A blanket decision from the U.S. Department of Energy (DOE) affirming that exports of LNG are in the national interest is the shot in the arm the industry needs to seize a golden opportunity, America’s Natural Gas Alliance (ANGA) attests in a newly released white paper.

In “Carpe Diem: LNG Exports Are America’s Once-in-a-Generation Opportunity,” ANGA takes issue with the process that forces companies wishing to export to run the traps of the Federal Energy Regulatory Commission (FERC) guidelines before applying for approval from DOE. The trade group wishes to simplify and turn the process around.

“By some estimates, a company going through that process can plan spending probably upward of 18 months to two years and up to $100 million,” Marty Durbin, president and CEO of ANGA, told journalists during a conference call to discuss the paper’s release. “On one level you can say, if you’re going to go through that process, you’ve made a pretty good commitment that you’re serious about moving this forward.

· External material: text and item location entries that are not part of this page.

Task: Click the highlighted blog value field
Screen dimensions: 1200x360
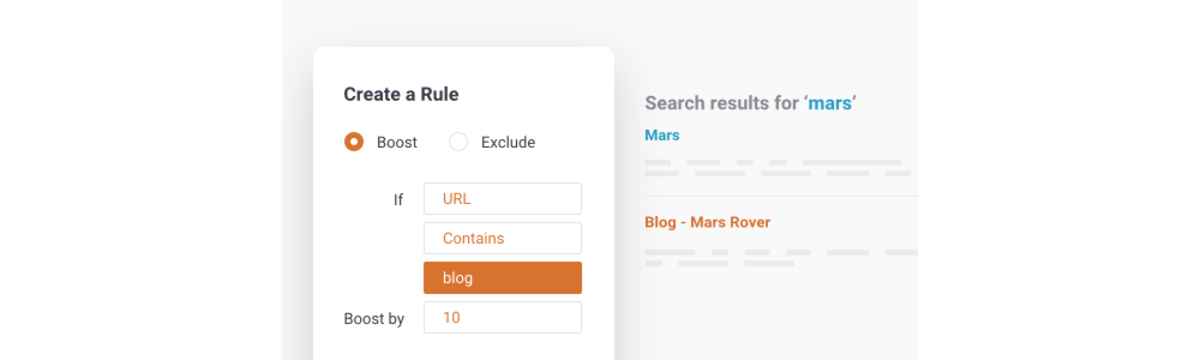Action: [502, 278]
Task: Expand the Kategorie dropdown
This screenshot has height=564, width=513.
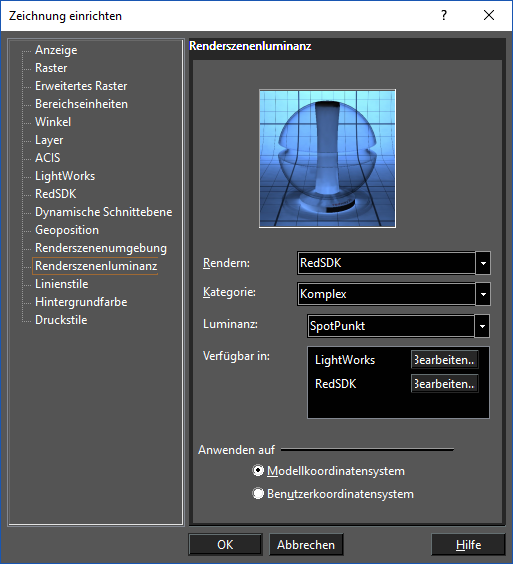Action: click(483, 294)

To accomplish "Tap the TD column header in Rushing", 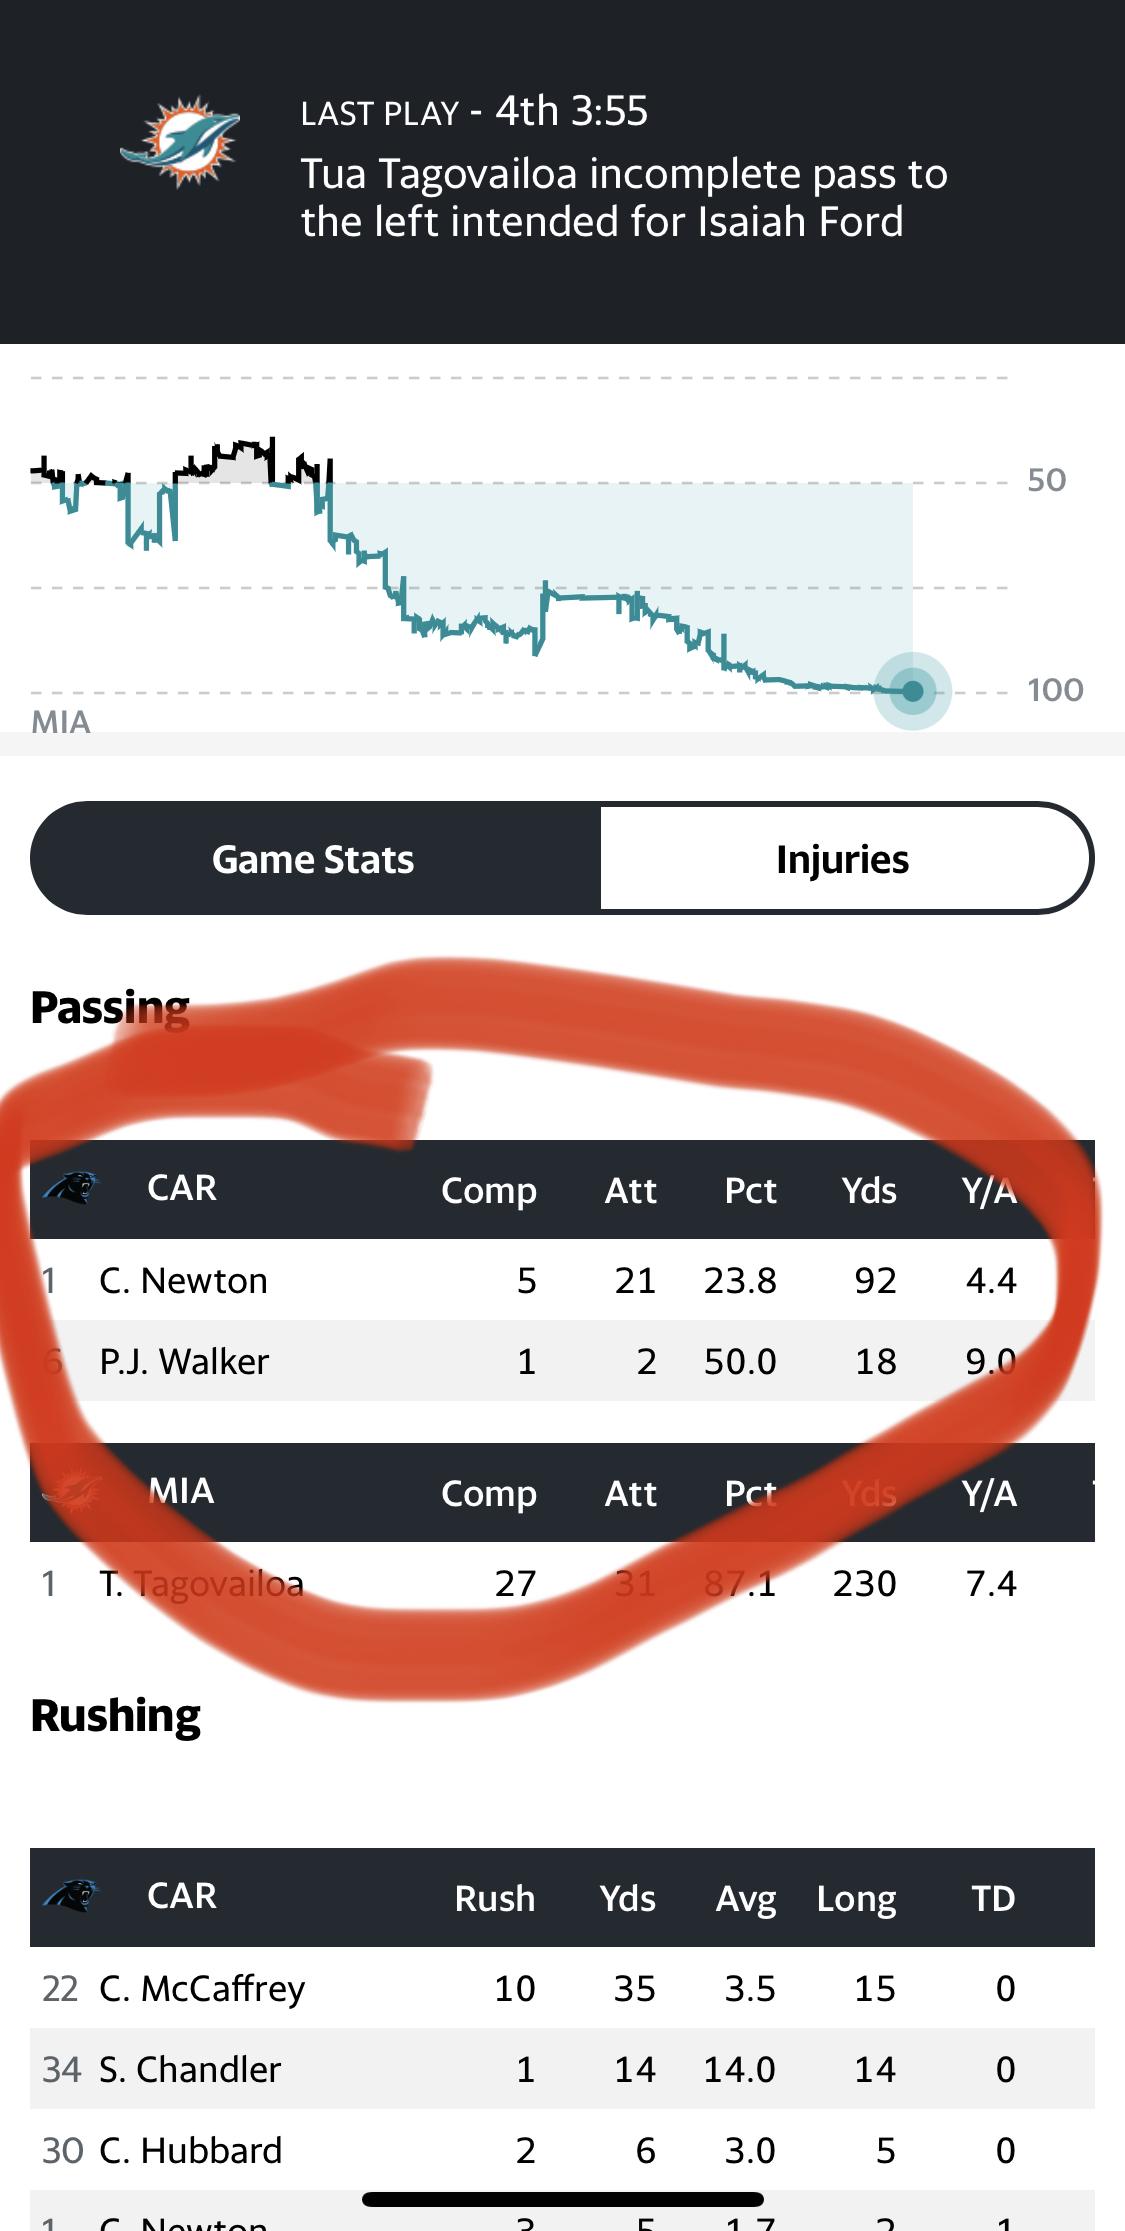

“The process itself gets into the engineering of the project of the facility itself. It gets into environmental issues,” he said. “It’s a comprehensive process and while it’s extensive and expensive, it is a predictable process─and the industry has generally been comfortable with how that process works. The more unpredictable piece has been the DOE approval.”

In fact, approval is automatic if an exporter wants to ship to a nation engaged in a free-trade agreement (FTA) with the U.S. The issue concerns facilities wishing to ship LNG to non-FTA countries. That’s where ANGA is looking to add certainty and speed to the process, turning the order around and allowing a facility to move through the FERC process knowing that DOE’s approval is already a sure thing.

How much would that kind of change help LNG exporters? Some.

“If there was a blanket rule that said DOE would approve all exports, would that help? Yeah, a little bit,” Patrick Nevins, Washington-based partner with the Hogan Lovells law firm, said. “There is the lingering uncertainty, the sort of nightmare that you go through the FERC process and you spend two years and it costs you $50 million or $100 million and what if DOE doesn’t approve things?

“There’s no current reason to think that’s going to happen, but things could change. The political environment could change,” he said. “If you could avoid that uncertainty, that would be helpful. I think most of the political decisions about whether LNG exports are in the public interest seem to have pretty much been made, so that the political dynamic is less of a worry.”

What is not uncertain is the vast quantity of the country’s recoverable gas reserves, estimated by the Potential Gas Committee as 2,853 Tcf.

“From what is realistically expected to be built here in export facilities, I don’t think there is any question that we have the ability to produce enough natural gas to feed those facilities,” Durbin said.

“We do have plenty of gas,” said Erica Bowman, ANGA’s vice president of research and policy analysis. “In a lot of ways, the real questions are: What will the global market absorb? And how quickly can we get in there to build these facilities to participate in that world market?”